The ruling allows federal immigration authorities to turn away asylum-seekers at the border without ever processing their claims. Justice Samuel Alito authored the majority opinion, holding that migrants who arrive at a U.S.-Mexico border port of entry but remain on Mexican soil have not legally “arrived” in the United States and therefore lack the right to apply for asylum or be inspected by an officer.
At issue was a “metering” policy that permits ports of entry to cap the number of asylum-seekers processed each day, forcing thousands to wait indefinitely in Mexico or turn back altogether. The legal question centered on whether noncitizens physically present at a port of entry, but not yet admitted, have legally arrived under federal immigration statutes — and thus whether the government must inspect them.
The Majority’s Logic and the Dissent’s Rebuttal
Alito’s opinion used plain language to argue that simply attempting to enter a place does not constitute arrival; actual entry is necessary. Under that interpretation, immigration officers may physically refuse entry to asylum-seekers regardless of individual circumstances or processing capacity. The ruling gives the executive branch sweeping discretion to reject migrants before making any determination about their eligibility for protection.
Sotomayor, the most senior liberal justice on the high court, fired back with a blistering critique. She pointed out that since 1917, Congress has required immigration officers to inspect noncitizens who arrive at ports of entry, a framework designed to ensure the government evaluates every person seeking admission to determine who should enter, who should be turned away, and who qualifies for asylum. Alito’s interpretation, she wrote, “makes no sense” — comparing it to a train conductor announcing arrival at Penn Station while still half a mile away.
Justices Elena Kagan and Ketanji Brown Jackson joined Sotomayor in dissent.
A Rare and Heated Courtroom Moment
The act of reading a dissent aloud from the bench is uncommon, typically reserved for cases where a justice believes the majority has made a grave mistake. Sotomayor’s decision to deliver her dissent orally Thursday caught Alito off guard. In an unusual retort, he said from the bench that he would have expanded his own remarks had he known in advance. He defended the metering policy as a reasonable management tool used by two different administrations to ensure orderly processing at busy border crossings. Tensions ran high in the courtroom afterward.
The metering policy itself has roots in both parties. It was first introduced in 2016, during the final stretch of President Barack Obama’s administration, following a surge of migrant arrivals that overwhelmed a single port of entry in southern California. President Donald Trump’s first administration used the policy to limit the flow of asylum-seekers at the southern border. President Joe Biden rescinded it in November 2021. Now, the Trump administration has moved to revive it, and Thursday’s ruling clears the legal path to do so.

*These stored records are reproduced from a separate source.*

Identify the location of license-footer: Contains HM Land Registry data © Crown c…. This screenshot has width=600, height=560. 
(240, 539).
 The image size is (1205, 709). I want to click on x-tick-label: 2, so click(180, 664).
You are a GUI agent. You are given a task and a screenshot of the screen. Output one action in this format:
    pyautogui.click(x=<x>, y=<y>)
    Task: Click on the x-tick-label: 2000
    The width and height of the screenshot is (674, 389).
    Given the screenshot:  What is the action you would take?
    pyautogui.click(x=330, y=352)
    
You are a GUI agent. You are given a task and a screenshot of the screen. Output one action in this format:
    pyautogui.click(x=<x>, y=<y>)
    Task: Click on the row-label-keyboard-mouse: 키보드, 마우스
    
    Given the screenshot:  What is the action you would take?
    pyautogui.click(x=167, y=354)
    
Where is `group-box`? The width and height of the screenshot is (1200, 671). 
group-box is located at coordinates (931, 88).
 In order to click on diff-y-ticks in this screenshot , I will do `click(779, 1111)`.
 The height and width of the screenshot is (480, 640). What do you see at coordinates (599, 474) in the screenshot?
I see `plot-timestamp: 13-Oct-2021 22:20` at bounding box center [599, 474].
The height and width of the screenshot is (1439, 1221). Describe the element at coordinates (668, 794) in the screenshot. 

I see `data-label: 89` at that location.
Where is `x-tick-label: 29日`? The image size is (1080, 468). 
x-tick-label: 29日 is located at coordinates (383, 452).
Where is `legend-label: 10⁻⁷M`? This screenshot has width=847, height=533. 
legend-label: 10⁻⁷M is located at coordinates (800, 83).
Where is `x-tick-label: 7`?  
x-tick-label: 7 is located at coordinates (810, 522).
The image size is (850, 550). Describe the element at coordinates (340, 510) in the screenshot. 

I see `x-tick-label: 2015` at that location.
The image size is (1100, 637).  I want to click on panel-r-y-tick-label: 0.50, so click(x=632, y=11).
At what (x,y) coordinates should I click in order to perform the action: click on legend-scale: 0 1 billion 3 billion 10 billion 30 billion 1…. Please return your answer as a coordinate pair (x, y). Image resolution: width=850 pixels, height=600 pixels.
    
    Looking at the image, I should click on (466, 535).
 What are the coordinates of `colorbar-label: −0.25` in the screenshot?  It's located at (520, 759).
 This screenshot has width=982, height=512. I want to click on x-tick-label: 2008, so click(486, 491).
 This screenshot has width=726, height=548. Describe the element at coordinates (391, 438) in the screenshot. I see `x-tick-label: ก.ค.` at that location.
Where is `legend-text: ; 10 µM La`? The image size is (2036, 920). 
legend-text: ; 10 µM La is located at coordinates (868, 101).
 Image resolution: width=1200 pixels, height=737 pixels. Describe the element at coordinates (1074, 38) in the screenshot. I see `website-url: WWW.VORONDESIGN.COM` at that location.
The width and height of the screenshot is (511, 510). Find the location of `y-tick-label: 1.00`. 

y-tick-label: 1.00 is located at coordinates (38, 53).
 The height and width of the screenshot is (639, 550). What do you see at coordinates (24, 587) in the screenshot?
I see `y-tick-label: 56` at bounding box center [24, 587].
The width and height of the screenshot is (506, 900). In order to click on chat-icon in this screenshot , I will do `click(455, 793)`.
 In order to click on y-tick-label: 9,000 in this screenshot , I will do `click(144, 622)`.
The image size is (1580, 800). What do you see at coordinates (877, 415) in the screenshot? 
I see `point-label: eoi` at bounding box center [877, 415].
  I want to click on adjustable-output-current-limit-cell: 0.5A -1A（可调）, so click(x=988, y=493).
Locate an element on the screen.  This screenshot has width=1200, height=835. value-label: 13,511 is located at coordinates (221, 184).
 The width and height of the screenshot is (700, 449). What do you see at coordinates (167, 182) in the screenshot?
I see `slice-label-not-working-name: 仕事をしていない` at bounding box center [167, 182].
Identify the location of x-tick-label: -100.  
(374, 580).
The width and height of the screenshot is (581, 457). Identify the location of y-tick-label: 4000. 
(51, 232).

The Deadly Practical Impact
Sotomayor’s dissent focused sharply on the real-world harm the ruling would inflict. With ports of entry now empowered to refuse entry without inspection, she argued, desperate people fleeing violence, persecution, or harm will have no safe avenue to seek protection. More will attempt perilous crossings elsewhere along the border, she warned, exposing themselves to violence from criminal organizations or deadly conditions — all because of their race, religion, nationality, or political beliefs.
The majority’s decision, she wrote, allows the executive branch to circumvent procedural safeguards that have been part of immigration law for more than a century, effectively letting the government “slam the door shut” on refugees before any official determination of their eligibility. She argued that both statutory history and longstanding executive branch practice required the government to inspect and process any noncitizen arriving at a port of entry seeking admission.
Part of a Broader Immigration Push
Thursday’s asylum decision is the latest in a series of rulings reshaping immigration law. On September 8, 2025, the Supreme Court issued a separate 6-3 emergency ruling authorizing immigration agents to use racial profiling during enforcement operations — a decision that also drew a fierce dissent from Sotomayor, who wrote that the ruling subjected Latino residents of Los Angeles and elsewhere to seizure based solely on their appearance, accents, and occupation. Kagan and Jackson joined that dissent as well. Sources confirm this was an emergency order (shadow docket), not a full ruling.
Together, the two decisions underscore the extent to which the conservative supermajority has reshaped the legal landscape for immigrants and asylum-seekers, handing the Trump administration broad new authority to enforce its immigration agenda at the border and beyond. For Sotomayor, the stakes could not be more concrete: more people, she warned Thursday, would not survive the consequences.